The alumna star of One Battle After Another knows what you think of her name
By Alex Joseph
Actor and hip-hop artist Shayna McHayle knows her stage name can be triggering, though it was never meant to be. She came up with it in 2009, while she was a Fashion Merchandising Management student—a punk with a bright-red mohawk and a serious thrift-store habit. “You could really get a bunch of dope things for $20,” she recalls, and she soon had more fuzzy animal prints than she knew what to do with. Inspired by those finds (and by Josie and the Pussycats and the Pussycat Dolls) she went home after class one day and posted a short Myspace video announcing her new name: Junglep**sy, now frequently shortened to JP. “It was literally three seconds,” she says. “And it changed my life forever.”
JP liberating migrants as a member of the group French 75 in One Battle After Another. Film Stills: Merrick Morton/Warner Bros. Pictures.

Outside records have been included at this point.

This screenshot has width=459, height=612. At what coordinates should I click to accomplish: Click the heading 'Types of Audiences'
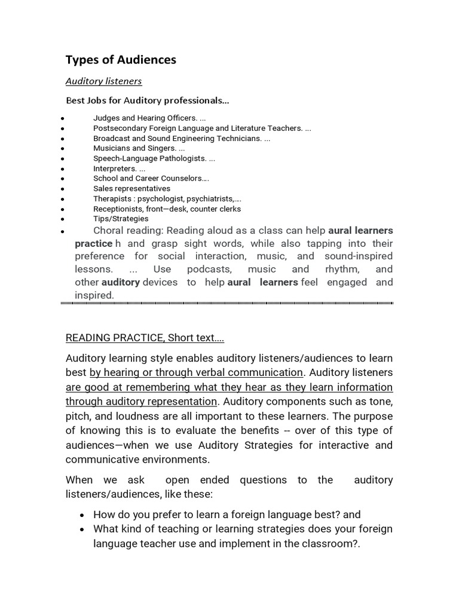click(121, 60)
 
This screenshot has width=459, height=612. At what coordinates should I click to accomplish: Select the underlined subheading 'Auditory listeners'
click(103, 81)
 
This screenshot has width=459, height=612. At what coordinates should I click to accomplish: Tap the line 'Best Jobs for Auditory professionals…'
click(147, 100)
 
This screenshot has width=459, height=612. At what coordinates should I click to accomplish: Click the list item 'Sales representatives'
click(131, 189)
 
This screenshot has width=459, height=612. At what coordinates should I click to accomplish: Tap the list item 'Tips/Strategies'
click(121, 219)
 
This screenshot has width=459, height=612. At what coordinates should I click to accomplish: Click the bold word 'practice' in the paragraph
click(93, 244)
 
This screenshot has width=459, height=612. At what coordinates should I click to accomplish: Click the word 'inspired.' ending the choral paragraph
click(94, 295)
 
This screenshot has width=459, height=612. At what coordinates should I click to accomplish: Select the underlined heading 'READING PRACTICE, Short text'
click(145, 338)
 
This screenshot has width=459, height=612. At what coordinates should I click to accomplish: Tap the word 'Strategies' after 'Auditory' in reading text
click(266, 445)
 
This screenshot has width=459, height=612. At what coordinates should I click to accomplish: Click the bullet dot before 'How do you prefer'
click(84, 515)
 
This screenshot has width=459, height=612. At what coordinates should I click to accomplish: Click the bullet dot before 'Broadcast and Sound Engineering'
click(63, 139)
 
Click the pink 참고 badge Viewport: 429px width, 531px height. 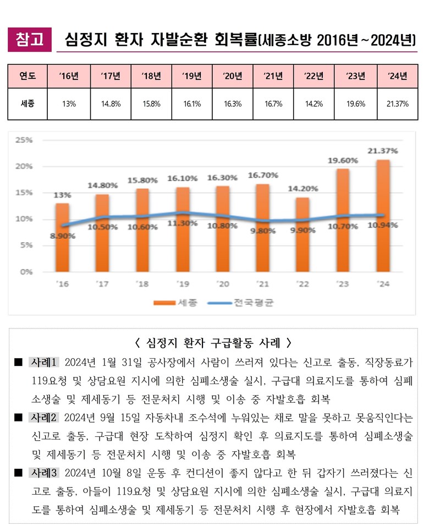click(30, 40)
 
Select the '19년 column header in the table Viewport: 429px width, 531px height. click(191, 76)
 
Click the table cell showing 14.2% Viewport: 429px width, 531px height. click(314, 103)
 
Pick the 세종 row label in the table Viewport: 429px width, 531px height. click(28, 103)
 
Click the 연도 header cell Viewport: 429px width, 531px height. click(28, 76)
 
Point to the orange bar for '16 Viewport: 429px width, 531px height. click(63, 237)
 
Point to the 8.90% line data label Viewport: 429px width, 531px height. click(62, 236)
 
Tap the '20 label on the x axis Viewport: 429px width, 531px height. click(223, 284)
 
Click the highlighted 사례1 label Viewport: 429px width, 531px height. click(43, 363)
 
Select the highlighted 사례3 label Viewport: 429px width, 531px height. click(43, 473)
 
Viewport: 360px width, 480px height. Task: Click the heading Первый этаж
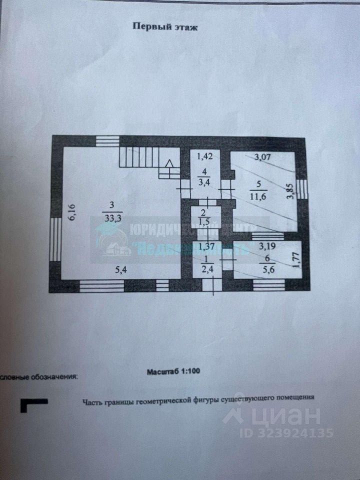coord(165,27)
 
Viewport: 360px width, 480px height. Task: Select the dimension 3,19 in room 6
coord(268,246)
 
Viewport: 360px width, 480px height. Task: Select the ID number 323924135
coord(294,432)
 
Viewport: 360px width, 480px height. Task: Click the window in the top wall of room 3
coord(108,142)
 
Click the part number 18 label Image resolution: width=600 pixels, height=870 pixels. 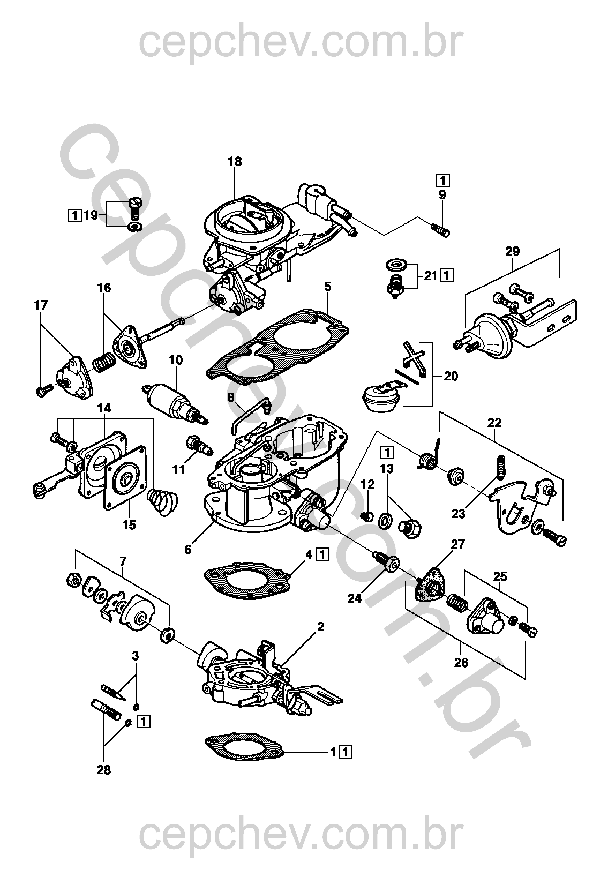pos(235,161)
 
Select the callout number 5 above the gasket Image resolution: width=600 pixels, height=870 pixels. pos(328,288)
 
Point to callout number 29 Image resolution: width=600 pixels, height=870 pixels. pos(513,251)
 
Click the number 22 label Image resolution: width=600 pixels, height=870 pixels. pos(494,422)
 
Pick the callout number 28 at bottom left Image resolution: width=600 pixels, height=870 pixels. pos(104,770)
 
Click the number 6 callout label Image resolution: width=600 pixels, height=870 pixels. pos(188,549)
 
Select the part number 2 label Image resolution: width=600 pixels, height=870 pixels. pos(321,626)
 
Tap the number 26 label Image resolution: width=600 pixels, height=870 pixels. pos(461,663)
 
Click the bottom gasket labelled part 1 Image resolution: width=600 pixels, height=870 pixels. pos(244,747)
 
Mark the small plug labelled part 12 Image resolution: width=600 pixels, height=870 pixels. pos(367,516)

Director Paul Thomas Anderson loved the name so much he wrote her into the script for One Battle After Another. JP plays … Junglep**sy, a member of a far-left revolutionary group. In the bank heist scene, JP leaps onto a counter and shouts, “This is what Black Power looks like!” Remembering the filming, she laughs: “That day, I was like, ‘Girl, go up there and do it like you do it at your shows.’” Costar Regina Hall said, “You killed that.” Saturday Night Live referenced the iconic moment in a sketch.
For now, acting is just a sideline for JP, a musician with three critically praised studio albums and even more mixtapes, all independently released. She says the music just happened: “I had no interest in being in the spotlight. I love listening to music, but I never thought to make a career out of it. It was just something I enjoyed doing with my friends.” After she’d guest appeared on a few pals’ tracks, she started to build an online presence. “People would ask, ‘When are gonna make your own music?’” Then she had a bad breakup. “I’m like, ‘I’m not gonna sit and cry. I’m gonna write a song.’” That 2012 ditty, “Cream Team,” was discovered and reposted by Erykah Badu. Fourteen years later, JP’s songs have been licensed for everything from Broad City to HBO’s Insecure. Her videos intrigued mumblecore auteur Andrew Bujalski, who hired her for his 2018 indie flick Support the Girls, and Anderson cast her after seeing her open for the Australian band Tame Impala.
While accepting the Golden Globe for Best Screenplay, Anderson thanked her by name. Abbreviated to JP, that is.